Will Trump give Pharma a pass on overseas jobs?

Even before a Clinton concession speech, Pharma stocks were hopping and Wall Street saluting over a Trump administration. No pesky price regulation over drugs like EpiPen or Sovaldi. No speed bumps over the safety of drugs like the blood thinning Xarelto, linked to 500 deaths. No DOJ lawsuits about off-label marketing.

But is Pharma celebrating too soon?

Trump is unlikely to object to companies seeking overseas incorporation as AbbVie, Pfizer, Walgreen or Medtronic have done in light of his own tax situation but what about manufacturing? Pharma not only increasingly manufactures its products in other countries like other global industries it also increasingly tests them overseas. From 1990 to 2008, the number of U.S. drug trials conducted overseas grew by 2,293 percent! China and India are top drug trial venues followed by Romania, Peru, Thailand and Ukraine.

Pharma favors overseas trials for the same reason corporations ship out jobs. Less regulations; cheaper labor. Drug trial subjects are compliant and often believe they are being treated for a disease. Language barriers render consent forms almost meaningless and some medical professionals recommend videotaped consents for that reason.

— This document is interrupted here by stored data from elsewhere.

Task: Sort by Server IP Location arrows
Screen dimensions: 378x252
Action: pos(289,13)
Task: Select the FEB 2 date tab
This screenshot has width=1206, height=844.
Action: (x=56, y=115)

Overseas subjects are often also desirably “drug-naive”—they have never used the antibiotics, statins, GERD medicines and sleeping pills seen in industrialized countries and provide better and cleaner drug testing. Some will remember when the Pfizer antibiotic Trovan was tested on Nigerian children before approval in 1996 resulting in 11 deaths.

If Trump is looking for an industry that abuses poor and working people, he need look no further than Pharma. In February, a smirking Martin Shkreli, founder of Turing Pharmaceuticals, refused to explain or defend his price hike of the antiparasitic drug Daraprim from $13.50 to $750 on the Hill, a price hike that could put the life-saving drug out of reach for some. With clear derision for regulators and the public itself, he tweeted that lawmakers were “imbeciles” after he testified. Then Mylan jacked the price of its EpiPen, an emergency allergy treatment that saves lives, to $600 up from the $100 almost overnight this summer. After public uproar, Mylan offered EpiPen cost breaks to low-income people—a common Pharma ruse that simply shifts costs to others while letting Pharma keep its prices. Meanwhile hepatitis C drugs that cost $84,000 a course of treatment are looting our Medicaid tax dollars in strapped states.

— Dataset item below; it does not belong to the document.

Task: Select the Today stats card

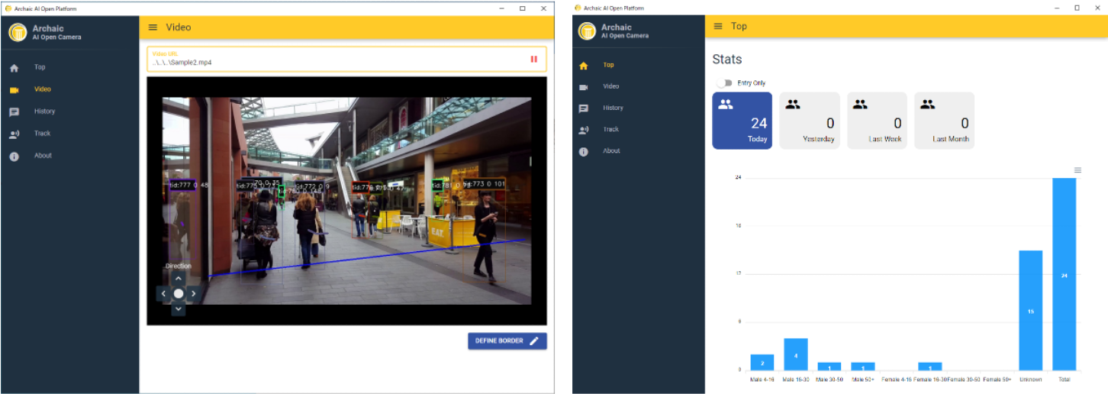Action: pos(742,121)
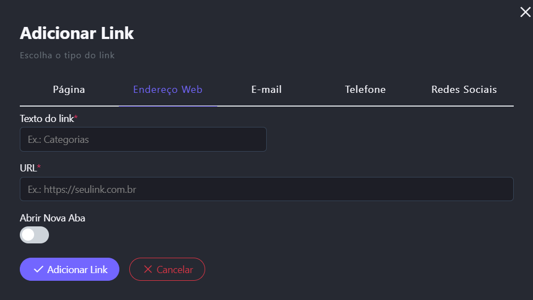Choose the Redes Sociais tab
The height and width of the screenshot is (300, 533).
pos(464,90)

What does Trump think of the nomination and confirmation earlier this year of Robert Califf as FDA commissioner despite financial links to 23 Pharma companies—the companies he is supposed to regulate? A fox guarding the hen house? His financial links include Johnson & Johnson, Lilly, Merck, Schering Plough and GSK, according to a statement on the website of Duke Clinical Research Institute which he directed. In disclosure information for an article in Circulation, Califf also lists financial links to Gambro, Regeneron, Gilead, AstraZeneca, Roche and other companies and equity positions in four medical companies. Califf “served as a director, officer, partner, employee, advisor, consultant or trustee for Genentech,” said the Medscape website.

Greedy Pharma companies not Obamacare have made everyday drugs exorbitant for most people while they ship both manufacturing and safety testing overseas. Will Trump give Pharma a pass?

Martha Rosenberg is a freelance journalist and the author of the highly acclaimed “Born With A Junk Food Deficiency: How Flaks, Quacks and Hacks Pimp The Public Health,” published by Random House. Check her Facebook page.

One Response to Will Trump give Pharma a pass on overseas jobs?

  1. The stock market says “No!”. Although the Dow and the S&P 500 have soared since Trump’s election, the Pharma index has declined from 4669 to 4592, indicating that investors do not think the Trump Presidency will be good for big pharma.